+++ Study material

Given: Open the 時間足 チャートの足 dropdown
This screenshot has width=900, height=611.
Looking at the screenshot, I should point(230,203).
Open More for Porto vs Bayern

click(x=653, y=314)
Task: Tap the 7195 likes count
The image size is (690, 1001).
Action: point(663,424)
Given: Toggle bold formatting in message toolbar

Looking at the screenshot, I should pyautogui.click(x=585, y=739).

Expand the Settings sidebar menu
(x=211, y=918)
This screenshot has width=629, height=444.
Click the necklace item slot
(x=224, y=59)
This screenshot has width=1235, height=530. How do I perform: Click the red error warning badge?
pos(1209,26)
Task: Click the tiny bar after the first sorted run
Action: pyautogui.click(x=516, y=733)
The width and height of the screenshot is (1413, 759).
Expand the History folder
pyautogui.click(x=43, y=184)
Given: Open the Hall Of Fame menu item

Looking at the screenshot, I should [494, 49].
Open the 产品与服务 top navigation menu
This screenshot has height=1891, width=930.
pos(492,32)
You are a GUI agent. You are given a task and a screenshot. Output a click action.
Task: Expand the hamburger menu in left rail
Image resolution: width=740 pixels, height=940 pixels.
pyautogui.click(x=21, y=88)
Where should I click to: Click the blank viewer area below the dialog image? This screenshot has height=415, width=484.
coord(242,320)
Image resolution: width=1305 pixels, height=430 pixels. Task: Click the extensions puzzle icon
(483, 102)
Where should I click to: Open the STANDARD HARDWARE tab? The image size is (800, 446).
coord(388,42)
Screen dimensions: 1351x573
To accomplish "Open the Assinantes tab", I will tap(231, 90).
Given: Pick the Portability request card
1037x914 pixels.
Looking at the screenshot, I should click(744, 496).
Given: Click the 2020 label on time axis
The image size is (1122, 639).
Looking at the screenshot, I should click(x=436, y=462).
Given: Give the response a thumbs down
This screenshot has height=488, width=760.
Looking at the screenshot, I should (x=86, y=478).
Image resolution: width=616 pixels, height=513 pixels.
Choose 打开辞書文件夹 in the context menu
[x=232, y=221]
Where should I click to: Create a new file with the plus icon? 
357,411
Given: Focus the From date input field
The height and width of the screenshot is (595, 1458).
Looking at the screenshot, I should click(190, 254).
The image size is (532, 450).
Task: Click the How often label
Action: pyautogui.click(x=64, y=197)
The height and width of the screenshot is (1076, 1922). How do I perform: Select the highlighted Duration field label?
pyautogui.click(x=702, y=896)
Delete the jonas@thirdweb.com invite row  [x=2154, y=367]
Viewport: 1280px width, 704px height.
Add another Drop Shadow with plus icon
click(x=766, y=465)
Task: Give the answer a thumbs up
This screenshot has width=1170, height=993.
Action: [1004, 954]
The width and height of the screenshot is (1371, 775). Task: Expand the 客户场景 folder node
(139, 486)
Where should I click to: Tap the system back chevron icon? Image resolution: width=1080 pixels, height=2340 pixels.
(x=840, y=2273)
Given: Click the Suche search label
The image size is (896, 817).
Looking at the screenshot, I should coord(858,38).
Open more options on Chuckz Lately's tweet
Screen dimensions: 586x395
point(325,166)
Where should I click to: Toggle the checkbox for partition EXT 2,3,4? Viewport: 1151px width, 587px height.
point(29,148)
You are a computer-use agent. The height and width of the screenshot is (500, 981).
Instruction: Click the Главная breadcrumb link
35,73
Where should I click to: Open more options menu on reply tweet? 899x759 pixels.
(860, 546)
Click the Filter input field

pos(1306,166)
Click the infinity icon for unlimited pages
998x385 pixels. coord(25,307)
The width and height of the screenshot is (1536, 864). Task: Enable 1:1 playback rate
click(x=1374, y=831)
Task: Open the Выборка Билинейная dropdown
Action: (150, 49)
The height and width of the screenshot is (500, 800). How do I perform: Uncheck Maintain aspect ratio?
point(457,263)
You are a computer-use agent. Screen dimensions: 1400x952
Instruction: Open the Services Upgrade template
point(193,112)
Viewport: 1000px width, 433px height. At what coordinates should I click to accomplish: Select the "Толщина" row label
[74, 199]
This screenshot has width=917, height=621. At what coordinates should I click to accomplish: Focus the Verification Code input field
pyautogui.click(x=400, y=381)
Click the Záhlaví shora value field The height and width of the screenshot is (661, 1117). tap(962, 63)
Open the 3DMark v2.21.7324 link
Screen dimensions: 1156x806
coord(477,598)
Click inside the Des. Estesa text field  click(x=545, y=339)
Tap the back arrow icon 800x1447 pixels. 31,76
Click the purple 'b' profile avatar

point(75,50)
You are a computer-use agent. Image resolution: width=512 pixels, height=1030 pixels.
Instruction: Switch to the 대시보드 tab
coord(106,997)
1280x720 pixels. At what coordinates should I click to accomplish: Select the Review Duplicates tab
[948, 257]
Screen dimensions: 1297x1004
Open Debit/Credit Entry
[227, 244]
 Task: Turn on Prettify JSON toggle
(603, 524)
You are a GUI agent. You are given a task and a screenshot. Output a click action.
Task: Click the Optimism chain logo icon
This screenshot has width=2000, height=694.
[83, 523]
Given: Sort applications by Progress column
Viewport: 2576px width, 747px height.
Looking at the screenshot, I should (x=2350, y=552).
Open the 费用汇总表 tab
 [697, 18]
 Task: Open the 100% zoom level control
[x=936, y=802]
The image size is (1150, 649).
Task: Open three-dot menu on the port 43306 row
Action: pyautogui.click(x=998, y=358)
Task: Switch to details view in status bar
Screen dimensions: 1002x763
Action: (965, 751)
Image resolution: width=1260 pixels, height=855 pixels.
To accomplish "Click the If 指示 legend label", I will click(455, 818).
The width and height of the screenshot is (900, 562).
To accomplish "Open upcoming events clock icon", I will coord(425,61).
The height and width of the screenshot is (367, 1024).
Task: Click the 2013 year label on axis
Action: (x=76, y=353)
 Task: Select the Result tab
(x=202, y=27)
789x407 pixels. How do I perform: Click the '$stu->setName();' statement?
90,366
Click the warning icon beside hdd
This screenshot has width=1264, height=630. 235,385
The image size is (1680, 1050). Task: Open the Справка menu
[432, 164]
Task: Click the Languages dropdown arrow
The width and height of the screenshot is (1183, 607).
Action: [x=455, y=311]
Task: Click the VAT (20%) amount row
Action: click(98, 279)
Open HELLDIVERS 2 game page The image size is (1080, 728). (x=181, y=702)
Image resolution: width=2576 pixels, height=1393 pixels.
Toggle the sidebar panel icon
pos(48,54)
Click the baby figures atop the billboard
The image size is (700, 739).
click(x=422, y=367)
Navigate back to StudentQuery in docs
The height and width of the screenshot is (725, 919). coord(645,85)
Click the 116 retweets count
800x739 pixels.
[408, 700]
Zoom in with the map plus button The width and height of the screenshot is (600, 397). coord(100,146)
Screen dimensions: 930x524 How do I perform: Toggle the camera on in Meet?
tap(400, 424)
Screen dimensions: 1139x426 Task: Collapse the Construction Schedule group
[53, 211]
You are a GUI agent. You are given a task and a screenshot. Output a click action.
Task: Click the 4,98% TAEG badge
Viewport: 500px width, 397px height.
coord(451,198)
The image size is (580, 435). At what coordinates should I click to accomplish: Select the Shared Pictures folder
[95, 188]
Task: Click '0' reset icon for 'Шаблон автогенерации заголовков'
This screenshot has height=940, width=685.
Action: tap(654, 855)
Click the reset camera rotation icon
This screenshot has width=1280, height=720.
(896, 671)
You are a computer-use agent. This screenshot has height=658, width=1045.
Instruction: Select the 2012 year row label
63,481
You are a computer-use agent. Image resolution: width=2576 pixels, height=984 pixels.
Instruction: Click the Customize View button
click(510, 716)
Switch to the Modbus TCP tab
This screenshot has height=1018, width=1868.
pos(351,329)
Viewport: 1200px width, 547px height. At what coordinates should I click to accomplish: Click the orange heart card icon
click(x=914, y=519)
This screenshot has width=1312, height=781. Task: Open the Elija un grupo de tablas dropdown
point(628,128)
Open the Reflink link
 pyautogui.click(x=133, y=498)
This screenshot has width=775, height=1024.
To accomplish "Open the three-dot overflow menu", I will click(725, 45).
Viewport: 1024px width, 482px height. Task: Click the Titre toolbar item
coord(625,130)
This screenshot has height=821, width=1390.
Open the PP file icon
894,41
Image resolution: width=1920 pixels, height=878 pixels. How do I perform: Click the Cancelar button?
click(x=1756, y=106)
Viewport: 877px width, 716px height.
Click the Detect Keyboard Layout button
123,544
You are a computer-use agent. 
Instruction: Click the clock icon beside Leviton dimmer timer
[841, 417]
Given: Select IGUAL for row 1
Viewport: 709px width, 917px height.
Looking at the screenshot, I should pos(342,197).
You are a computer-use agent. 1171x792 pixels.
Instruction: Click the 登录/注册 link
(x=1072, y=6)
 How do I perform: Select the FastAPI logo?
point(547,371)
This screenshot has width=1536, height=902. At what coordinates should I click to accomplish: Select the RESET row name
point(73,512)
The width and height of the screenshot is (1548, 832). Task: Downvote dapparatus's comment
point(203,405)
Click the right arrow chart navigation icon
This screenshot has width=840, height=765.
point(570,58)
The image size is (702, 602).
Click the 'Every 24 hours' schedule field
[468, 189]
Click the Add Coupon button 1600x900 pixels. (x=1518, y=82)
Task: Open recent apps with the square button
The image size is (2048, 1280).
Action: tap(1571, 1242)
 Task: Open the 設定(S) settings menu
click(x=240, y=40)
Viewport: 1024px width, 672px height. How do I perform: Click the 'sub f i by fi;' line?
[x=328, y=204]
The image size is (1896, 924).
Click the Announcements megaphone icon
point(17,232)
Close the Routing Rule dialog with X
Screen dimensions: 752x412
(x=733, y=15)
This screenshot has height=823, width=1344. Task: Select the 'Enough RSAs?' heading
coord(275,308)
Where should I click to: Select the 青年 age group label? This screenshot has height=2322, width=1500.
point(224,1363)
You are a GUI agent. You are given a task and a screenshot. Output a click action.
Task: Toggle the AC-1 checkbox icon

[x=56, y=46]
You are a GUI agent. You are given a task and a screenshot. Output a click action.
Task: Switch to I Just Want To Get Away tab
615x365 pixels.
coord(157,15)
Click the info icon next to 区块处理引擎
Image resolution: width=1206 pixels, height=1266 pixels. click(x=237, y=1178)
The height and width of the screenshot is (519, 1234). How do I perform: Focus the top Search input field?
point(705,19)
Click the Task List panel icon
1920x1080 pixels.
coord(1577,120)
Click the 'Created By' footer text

++++++

What you should do: Each line from the top of the records above through the line containing "Task: Tap the 7195 likes count" needs to be transcribed exactly, and no line after it.

Task answer:
Given: Open the 時間足 チャートの足 dropdown
This screenshot has width=900, height=611.
Looking at the screenshot, I should point(230,203).
Open More for Porto vs Bayern

click(x=653, y=314)
Task: Tap the 7195 likes count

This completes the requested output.